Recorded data
━━━━━━
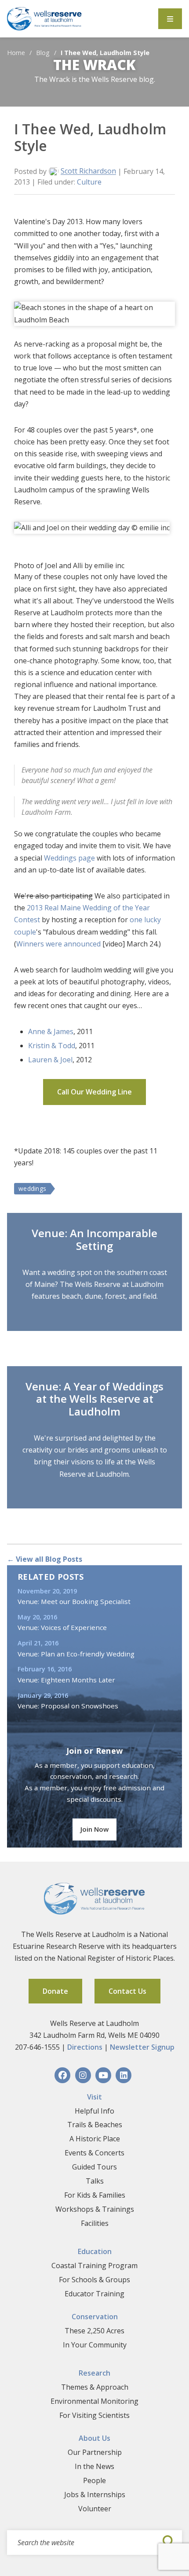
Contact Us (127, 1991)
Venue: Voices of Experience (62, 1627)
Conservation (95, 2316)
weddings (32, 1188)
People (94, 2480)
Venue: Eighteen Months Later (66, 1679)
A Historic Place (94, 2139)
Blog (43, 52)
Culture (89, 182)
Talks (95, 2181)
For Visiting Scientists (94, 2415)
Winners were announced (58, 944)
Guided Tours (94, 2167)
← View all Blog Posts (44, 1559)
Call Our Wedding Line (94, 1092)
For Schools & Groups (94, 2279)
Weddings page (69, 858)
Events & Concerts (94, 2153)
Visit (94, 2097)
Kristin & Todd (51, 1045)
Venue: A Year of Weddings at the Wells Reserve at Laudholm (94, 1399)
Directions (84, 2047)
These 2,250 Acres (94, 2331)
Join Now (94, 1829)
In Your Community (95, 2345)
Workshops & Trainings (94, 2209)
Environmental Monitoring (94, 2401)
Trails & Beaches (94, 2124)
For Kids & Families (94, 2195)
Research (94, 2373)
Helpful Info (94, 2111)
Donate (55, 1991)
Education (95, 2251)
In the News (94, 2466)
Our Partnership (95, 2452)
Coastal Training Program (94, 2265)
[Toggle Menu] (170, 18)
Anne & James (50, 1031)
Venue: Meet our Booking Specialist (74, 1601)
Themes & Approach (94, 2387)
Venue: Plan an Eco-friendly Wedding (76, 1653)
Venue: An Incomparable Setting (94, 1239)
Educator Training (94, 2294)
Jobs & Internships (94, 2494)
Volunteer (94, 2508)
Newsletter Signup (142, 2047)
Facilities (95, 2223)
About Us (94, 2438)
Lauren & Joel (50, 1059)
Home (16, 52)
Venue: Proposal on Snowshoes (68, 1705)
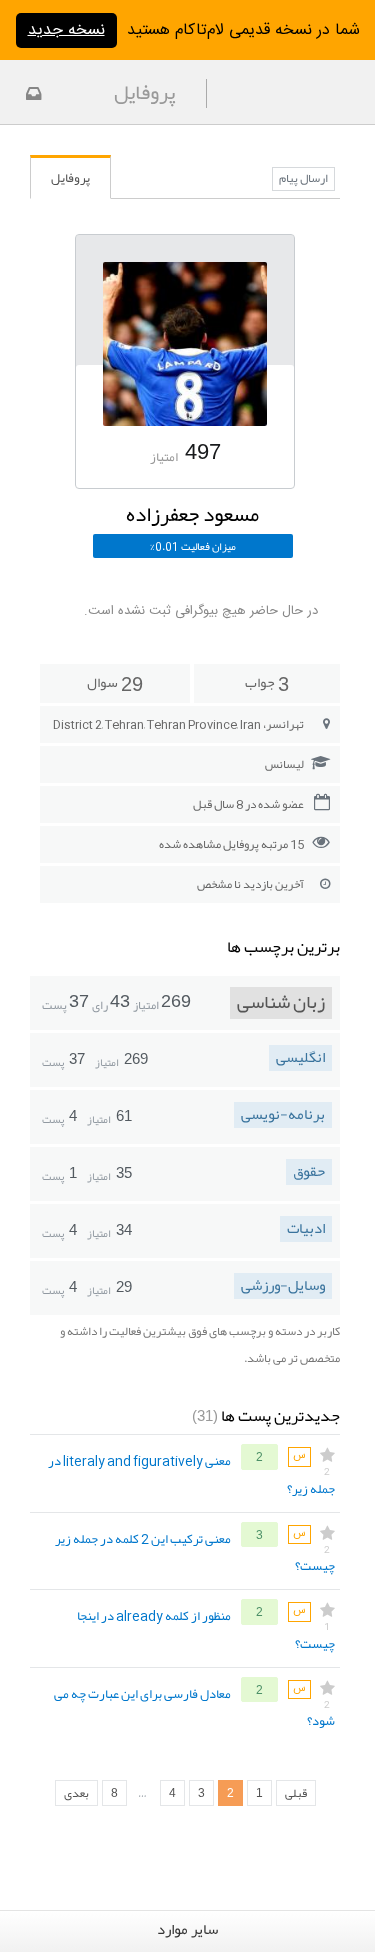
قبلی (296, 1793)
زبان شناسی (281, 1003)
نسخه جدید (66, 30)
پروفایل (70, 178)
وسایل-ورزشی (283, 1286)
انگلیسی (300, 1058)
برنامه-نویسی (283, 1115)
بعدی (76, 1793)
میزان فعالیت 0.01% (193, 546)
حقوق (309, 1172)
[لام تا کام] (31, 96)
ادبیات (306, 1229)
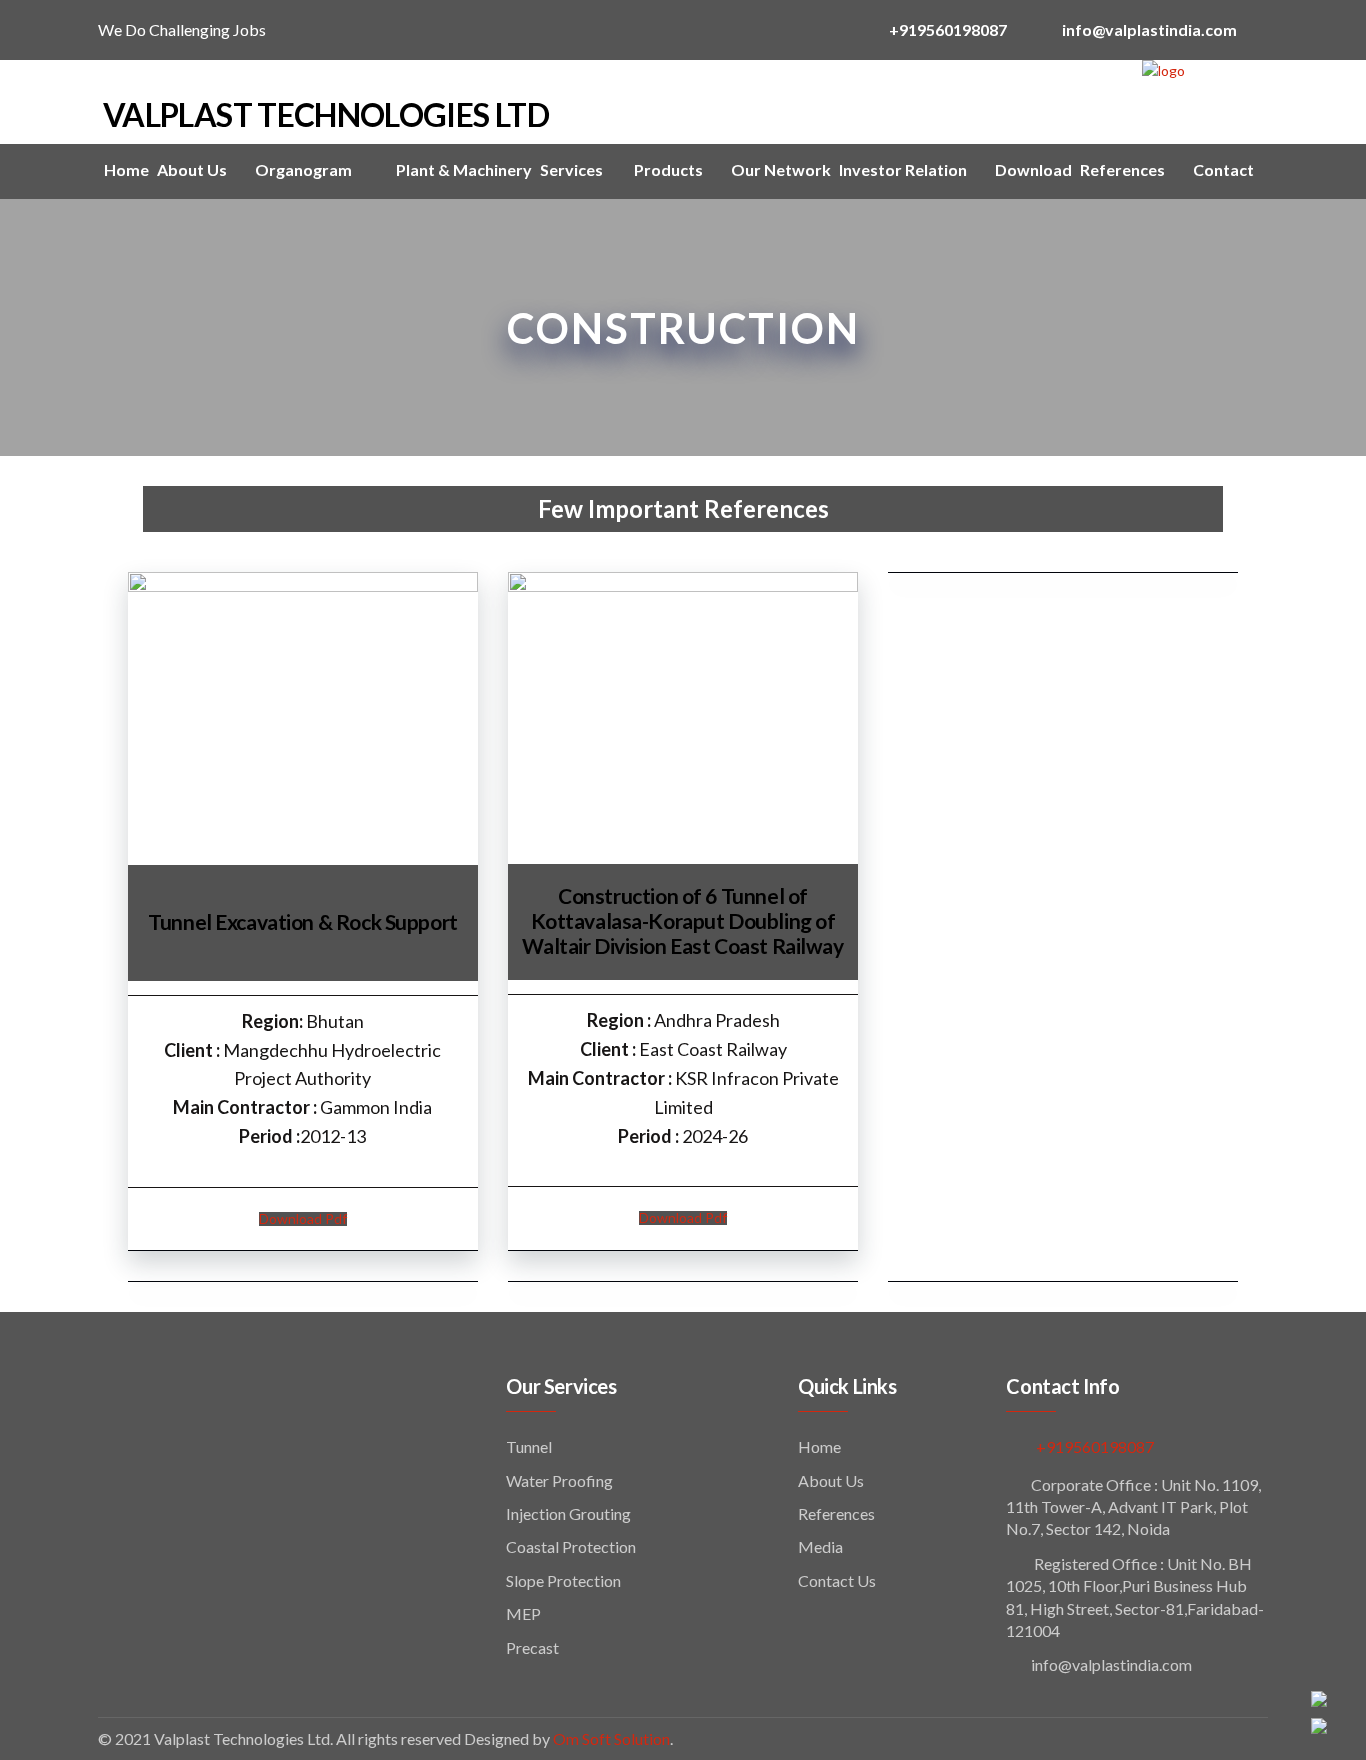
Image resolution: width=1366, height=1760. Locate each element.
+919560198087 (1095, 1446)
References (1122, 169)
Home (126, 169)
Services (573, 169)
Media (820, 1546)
━━━━━━
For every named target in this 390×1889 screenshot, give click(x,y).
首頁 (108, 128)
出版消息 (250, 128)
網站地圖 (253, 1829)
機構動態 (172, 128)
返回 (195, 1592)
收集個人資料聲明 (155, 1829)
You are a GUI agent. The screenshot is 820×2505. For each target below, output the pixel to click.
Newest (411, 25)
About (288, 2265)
━━━━━━
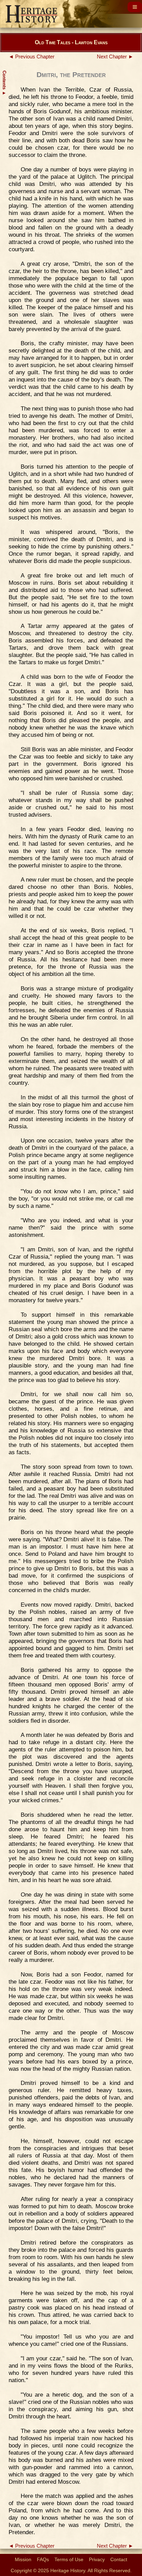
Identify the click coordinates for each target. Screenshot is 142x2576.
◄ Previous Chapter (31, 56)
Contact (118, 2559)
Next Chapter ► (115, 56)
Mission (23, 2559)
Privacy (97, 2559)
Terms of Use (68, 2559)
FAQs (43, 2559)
━━━━━━
• WHAT YOU NEED TO DO: Out of the data above, give again only the lines starting at the one holding "People (94, 2480)" and ending at the one holding "Kristin & Todd (51, 1045)", unchanged.

• ANSWER TO THE PROBLEM:
People (94, 2480)
Venue: Eighteen Months Later (66, 1679)
A Historic Place (94, 2139)
Blog (43, 52)
Culture (89, 182)
Talks (95, 2181)
For Visiting Scientists (94, 2415)
Winners were announced (58, 944)
Guided Tours (94, 2167)
← View all Blog Posts (44, 1559)
Call Our Wedding Line (94, 1092)
For Schools & Groups (94, 2279)
Weddings page (69, 858)
Events & Concerts (94, 2153)
Visit (94, 2097)
Kristin & Todd (51, 1045)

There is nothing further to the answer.